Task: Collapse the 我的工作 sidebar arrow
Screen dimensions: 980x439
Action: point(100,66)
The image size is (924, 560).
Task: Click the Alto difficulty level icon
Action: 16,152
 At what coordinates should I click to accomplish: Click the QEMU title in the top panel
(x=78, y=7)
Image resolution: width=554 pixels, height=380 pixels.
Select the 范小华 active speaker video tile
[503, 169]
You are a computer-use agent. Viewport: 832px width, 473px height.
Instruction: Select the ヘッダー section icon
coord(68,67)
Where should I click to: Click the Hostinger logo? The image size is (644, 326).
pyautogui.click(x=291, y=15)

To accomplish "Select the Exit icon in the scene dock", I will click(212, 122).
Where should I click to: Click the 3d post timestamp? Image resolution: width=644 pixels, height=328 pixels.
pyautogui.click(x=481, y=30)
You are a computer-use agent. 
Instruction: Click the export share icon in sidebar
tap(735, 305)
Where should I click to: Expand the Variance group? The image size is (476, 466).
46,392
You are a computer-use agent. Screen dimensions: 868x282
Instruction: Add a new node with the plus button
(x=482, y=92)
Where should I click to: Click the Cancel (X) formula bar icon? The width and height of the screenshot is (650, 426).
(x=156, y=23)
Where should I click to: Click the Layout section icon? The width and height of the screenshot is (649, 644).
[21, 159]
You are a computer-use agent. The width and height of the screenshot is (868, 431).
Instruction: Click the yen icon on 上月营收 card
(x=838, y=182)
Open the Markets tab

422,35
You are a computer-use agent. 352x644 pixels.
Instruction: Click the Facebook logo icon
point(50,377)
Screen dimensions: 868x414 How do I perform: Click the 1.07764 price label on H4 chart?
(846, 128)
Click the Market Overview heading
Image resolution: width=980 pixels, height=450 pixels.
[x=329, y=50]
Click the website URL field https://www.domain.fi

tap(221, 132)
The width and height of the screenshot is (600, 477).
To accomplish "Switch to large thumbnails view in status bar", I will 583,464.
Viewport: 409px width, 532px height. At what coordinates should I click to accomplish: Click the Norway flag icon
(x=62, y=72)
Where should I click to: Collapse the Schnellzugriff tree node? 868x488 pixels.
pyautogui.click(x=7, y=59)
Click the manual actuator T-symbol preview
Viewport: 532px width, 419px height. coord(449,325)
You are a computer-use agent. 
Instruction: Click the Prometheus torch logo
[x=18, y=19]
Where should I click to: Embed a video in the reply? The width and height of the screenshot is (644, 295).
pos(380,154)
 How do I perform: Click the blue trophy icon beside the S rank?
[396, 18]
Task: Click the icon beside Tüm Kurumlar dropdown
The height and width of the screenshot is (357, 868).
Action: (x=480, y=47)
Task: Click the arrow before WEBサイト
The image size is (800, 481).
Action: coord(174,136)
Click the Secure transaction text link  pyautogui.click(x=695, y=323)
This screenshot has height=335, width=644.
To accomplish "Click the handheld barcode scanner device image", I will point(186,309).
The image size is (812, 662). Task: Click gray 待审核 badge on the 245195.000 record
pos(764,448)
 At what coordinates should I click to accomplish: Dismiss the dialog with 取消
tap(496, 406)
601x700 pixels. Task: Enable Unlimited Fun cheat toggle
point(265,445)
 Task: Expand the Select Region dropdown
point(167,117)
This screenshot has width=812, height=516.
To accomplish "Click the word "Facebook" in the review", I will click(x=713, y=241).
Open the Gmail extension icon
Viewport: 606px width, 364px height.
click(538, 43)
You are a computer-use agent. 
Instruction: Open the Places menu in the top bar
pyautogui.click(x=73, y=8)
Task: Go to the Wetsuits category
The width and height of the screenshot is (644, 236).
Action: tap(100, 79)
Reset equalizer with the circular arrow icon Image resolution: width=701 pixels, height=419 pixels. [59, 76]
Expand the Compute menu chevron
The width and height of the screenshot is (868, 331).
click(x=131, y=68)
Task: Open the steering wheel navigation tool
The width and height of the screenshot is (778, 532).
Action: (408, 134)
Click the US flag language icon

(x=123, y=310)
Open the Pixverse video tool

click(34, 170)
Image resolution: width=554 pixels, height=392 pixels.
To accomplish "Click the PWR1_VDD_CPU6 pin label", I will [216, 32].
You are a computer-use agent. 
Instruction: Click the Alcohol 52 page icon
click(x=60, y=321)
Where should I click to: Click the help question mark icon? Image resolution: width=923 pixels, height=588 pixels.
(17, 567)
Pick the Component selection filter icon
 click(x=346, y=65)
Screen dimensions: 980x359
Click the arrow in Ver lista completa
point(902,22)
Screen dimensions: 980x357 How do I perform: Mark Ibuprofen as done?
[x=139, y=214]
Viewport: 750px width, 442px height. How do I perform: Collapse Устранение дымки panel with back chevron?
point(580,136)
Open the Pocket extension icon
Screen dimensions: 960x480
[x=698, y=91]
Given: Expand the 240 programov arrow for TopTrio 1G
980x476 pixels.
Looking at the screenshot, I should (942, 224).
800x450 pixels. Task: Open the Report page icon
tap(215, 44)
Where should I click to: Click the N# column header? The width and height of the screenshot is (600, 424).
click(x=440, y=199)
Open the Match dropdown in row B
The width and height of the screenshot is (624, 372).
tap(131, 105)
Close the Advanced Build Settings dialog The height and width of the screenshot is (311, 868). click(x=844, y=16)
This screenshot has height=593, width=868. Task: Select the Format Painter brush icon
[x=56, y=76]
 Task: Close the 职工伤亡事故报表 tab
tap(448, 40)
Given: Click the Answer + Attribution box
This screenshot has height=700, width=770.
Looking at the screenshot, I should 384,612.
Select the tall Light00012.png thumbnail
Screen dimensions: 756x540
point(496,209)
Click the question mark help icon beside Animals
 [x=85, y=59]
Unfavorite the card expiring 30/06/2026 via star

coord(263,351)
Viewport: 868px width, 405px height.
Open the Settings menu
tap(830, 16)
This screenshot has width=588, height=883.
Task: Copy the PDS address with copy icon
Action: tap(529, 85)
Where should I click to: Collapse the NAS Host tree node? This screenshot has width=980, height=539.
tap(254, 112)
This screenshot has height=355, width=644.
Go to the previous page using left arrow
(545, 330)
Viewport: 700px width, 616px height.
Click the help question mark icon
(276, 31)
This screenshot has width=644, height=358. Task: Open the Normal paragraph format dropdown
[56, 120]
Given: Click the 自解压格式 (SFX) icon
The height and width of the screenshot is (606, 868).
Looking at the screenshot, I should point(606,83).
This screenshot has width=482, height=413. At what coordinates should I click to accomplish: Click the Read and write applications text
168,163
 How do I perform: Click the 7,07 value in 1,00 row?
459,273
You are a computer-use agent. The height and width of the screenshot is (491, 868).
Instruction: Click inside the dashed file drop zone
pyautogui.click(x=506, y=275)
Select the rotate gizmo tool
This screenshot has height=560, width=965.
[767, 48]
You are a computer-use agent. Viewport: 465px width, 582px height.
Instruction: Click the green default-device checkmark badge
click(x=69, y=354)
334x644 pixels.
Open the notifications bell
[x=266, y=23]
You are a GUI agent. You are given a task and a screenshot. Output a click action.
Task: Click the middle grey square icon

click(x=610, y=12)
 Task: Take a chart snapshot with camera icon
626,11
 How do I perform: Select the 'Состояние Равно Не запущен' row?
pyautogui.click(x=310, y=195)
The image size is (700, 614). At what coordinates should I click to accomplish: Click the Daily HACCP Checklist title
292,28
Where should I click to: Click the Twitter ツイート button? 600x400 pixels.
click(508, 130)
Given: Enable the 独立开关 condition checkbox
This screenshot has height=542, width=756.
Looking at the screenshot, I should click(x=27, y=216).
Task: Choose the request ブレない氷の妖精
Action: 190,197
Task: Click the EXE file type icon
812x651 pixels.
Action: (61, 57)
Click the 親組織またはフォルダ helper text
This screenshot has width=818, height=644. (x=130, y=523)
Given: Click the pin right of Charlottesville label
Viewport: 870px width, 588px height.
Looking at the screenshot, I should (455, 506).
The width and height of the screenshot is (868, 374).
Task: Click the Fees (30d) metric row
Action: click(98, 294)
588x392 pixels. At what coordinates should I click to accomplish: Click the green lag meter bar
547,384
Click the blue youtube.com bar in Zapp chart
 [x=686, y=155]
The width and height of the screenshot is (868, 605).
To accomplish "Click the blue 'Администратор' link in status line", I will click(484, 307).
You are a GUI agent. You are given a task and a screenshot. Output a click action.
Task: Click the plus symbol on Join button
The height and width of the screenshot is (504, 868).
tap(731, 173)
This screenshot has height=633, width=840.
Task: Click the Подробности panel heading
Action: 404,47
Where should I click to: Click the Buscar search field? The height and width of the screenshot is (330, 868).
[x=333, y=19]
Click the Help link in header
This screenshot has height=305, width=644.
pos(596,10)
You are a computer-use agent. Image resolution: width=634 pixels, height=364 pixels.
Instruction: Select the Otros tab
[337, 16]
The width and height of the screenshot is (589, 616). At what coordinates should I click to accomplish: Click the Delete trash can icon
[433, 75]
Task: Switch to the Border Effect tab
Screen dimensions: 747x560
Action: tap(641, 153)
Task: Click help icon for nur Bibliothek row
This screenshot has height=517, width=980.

-=-=-=-=-

*ASSIGNED TASK*.
Within the entries, count the lines that contain the word "Switch". Give that number and no more.

*FINAL ANSWER*.
2